Radiology: Some hospitals are taking innovative approaches to RFID. Wake Forest Baptist Medical Center sewed RFID tags into the seams of x-ray protection vests in an effort to reduce the time it takes to locate the vests for government inspections, said Stuart Grogan, the radiology equipment manager who developed its Pulse Finder RFID enhanced system. It combines software from ScanOnline with Motorola handheld readers. There was some trial and error before it got it right — apparently plastic gets very brittle when it is exposed to radiation! It helped the hospital shift from what was essentially a paper-based system to an electronic one. Records are more accurate and equipment is easier to find.

Infection control: One way Texas Health Harris Methodist Hospital is using RFID tags deployed to patients and staff is to trace people who come into contact with patients with a contagious potentially dangerous infection such as TB. It uses a team it refers to as mission control who can crunch data generated by RFID tag scanners to alert people who need to be screened.

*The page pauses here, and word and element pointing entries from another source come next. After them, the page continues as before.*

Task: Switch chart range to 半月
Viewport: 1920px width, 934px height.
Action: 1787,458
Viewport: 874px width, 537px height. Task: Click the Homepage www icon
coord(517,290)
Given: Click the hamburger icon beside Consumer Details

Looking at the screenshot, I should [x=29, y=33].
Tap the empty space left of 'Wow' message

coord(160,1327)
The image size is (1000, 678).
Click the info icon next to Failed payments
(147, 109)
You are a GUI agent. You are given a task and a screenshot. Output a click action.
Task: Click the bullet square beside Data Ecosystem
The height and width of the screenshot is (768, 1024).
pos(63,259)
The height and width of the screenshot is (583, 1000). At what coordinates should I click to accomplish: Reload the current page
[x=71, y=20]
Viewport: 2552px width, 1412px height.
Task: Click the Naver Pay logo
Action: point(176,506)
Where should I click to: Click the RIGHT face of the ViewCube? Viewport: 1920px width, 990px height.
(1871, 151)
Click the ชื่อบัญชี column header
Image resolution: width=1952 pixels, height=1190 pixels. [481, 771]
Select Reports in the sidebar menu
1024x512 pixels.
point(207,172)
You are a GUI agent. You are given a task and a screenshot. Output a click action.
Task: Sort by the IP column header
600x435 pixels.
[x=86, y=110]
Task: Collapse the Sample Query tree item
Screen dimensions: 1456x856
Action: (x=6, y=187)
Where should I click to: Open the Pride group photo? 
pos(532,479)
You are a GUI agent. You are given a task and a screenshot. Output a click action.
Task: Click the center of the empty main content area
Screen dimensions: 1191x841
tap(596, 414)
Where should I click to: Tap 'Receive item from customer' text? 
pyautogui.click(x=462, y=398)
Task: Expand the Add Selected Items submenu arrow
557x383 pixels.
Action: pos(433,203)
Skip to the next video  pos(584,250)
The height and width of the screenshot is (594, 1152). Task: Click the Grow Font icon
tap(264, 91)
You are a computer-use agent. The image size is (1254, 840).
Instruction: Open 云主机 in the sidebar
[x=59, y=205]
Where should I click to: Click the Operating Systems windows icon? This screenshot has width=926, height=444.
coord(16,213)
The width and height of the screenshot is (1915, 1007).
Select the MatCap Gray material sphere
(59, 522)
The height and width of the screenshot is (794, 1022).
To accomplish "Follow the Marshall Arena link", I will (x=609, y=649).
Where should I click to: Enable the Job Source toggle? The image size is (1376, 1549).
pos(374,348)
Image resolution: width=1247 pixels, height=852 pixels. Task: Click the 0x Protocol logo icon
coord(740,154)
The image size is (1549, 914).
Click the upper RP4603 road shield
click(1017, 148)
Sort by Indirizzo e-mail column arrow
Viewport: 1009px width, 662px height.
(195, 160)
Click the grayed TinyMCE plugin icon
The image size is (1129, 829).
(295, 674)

Track and trace prescription drugs: On Thanksgiving President Barack Obama signed into law the Drug Quality and Security Act to electronically track and trace prescription drugs through product identifiers. Although this will largely affect pharmaceutical companies, it will change the way drugs are tracked. It will shift from tracking a drug based only on its lot number and include information such as expiration date and each point of contact for the drug from the manufacturer to the pharmacy. Long before it goes into effect Jan. 1, 2015, there will be several steps in the implementation process, including a public comment period.